I’ve long been in search of music nirvana – the digital equivalent of knowledgeable music merchandisers at my beck and call, eager to recommend artists that would astonish and delight my eclectic tastes. I’ve been eagerly anticipating the hype since the Pattie Maes days, back when it was called “intelligent agents” and the program in question was called HOMR (Helpful Online Music Recommendations). But 15 years later, I realize that there’s something to be said for the record store geeks of old and the type of recommendations that they would provide.
If I could, I’d beat my way back to the beleaguered record store, with my head hung low after abandoning them for the past decade. This is not a belated swan song though. You see, I’m desperate. Call me the Artificial Intelligence curmudgeon, but I don’t think recommendations engines are quite there yet.
But the fact of the matter is I still haven’t seen the Promised Land. When your tastes deviate from the mainstream, “What’s Hot” and “Top 10 Bestsellers” and “People who bought this, also bought that” aren’t going to cut it. I want a recommendations engine to get subtle complexities. One that understands not everyone’s tastes fit into a single neat and tidy genre bucket. That one’s music tastes and demographics may not necessarily go hand in hand. That there’s such a thing as an inconsistent artist, say, good Stevie Wonder and the Terrible, Horrible, No Good, Very Bad Stevie Wonder. Most of all, I want it to surface up artists that I am unlikely to discover myself – and that the common element between its recommendations is that it’s good, not because it’s just like something else I—or someone just like me—bought or liked.
Instead, recommendations engines behave just as they are – automated machines that make assumptions based on historical data. They incessantly and predictably recommend more of the same – Like the Beatles? You might like…more Beatles! When they do stray from the obvious, they cater almost exclusively to consumers who can be pegged to certain genres. For consumers who don’t fit that mold, it takes a hefty time investment of tweaking and “fixing” search history and rating countless albums, and still Amazon, iTunes & its musical ecommerce brethren fall short. Is that really progress? Frankly, it seems like a lot of work. And let’s face it, most sites don’t make rating products or reading product reviews a particularly enjoyable experience.

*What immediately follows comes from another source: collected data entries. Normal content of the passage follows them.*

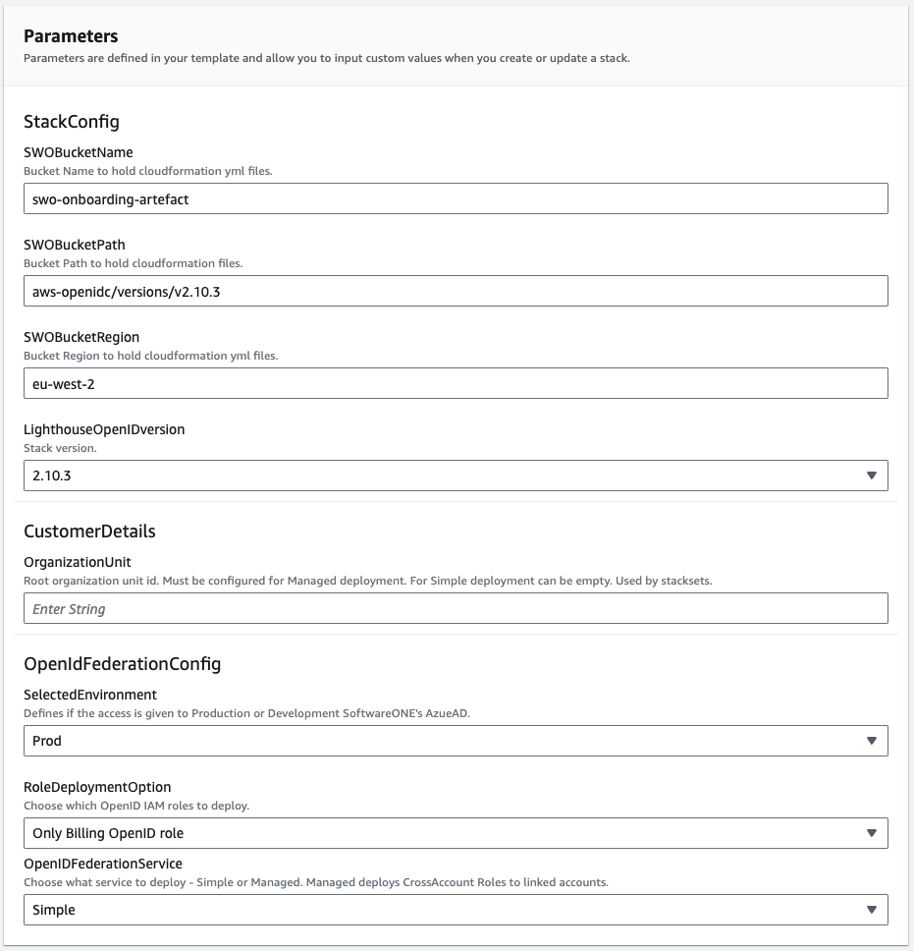914x951 pixels.
Task: Select the SWOBucketRegion input containing eu-west-2
Action: click(455, 383)
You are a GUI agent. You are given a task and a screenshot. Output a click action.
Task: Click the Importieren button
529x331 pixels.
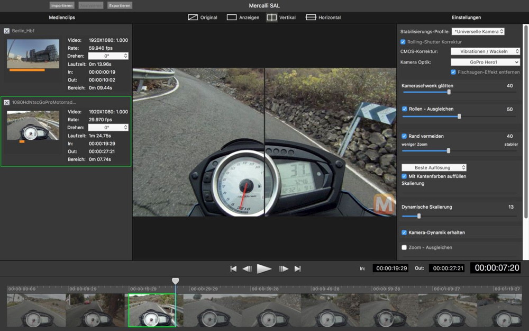click(x=62, y=5)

Furthermore, feeding the machine with artists you like, or rating your past purchases, can quickly lead to a musical rut. Following friends on sites such as last.fm only works if your friends have time on their hands and similar tastes. Finding new virtual “friends” whose tastes are more in line with your own is time-consuming and can be very hit and miss. Tracking the “wisdom of crowds” often means a slightly different version of a “Most Popular” list is being served up.
While it may be passé in this personalized, digital content age, sometimes it really just seemed like it was faster, easier and perhaps most importantly, more enjoyable to go to a store and interact with a knowledgeable clerk/music enthusiast. You would briefly describe your tastes and then ask them what they’d recommend… then sit back and wait for an enthusiastic rapid-fire pelleting of artists that you must simply listen to.
Truth be told, these days I resort to closely reviewing e-newsletters (yes, pure text!) that I receive from stores like M-Theory Music and then manually look for sample tracks online to see if I like the artist or not. I make a point to listen to niche radio programs for inspiration. Sometimes I will add a few more wild cards into the mix: I’ll “spy” over at the Hype Machine and listen to its downloadable radio show; sometimes I’ll choose a tag over Stereomood or queue up a DJ’ed show over at Mixcloud. Interestingly, what these activities in common is that they have nothing to do with personalization, my history or existing playlist. Sure I have self-selected themes or styles, but then I abdicate control.
And so, though it’s unfashionable to admit, I believe there’s something to be said for handing over the reins to a trusted, expert curator.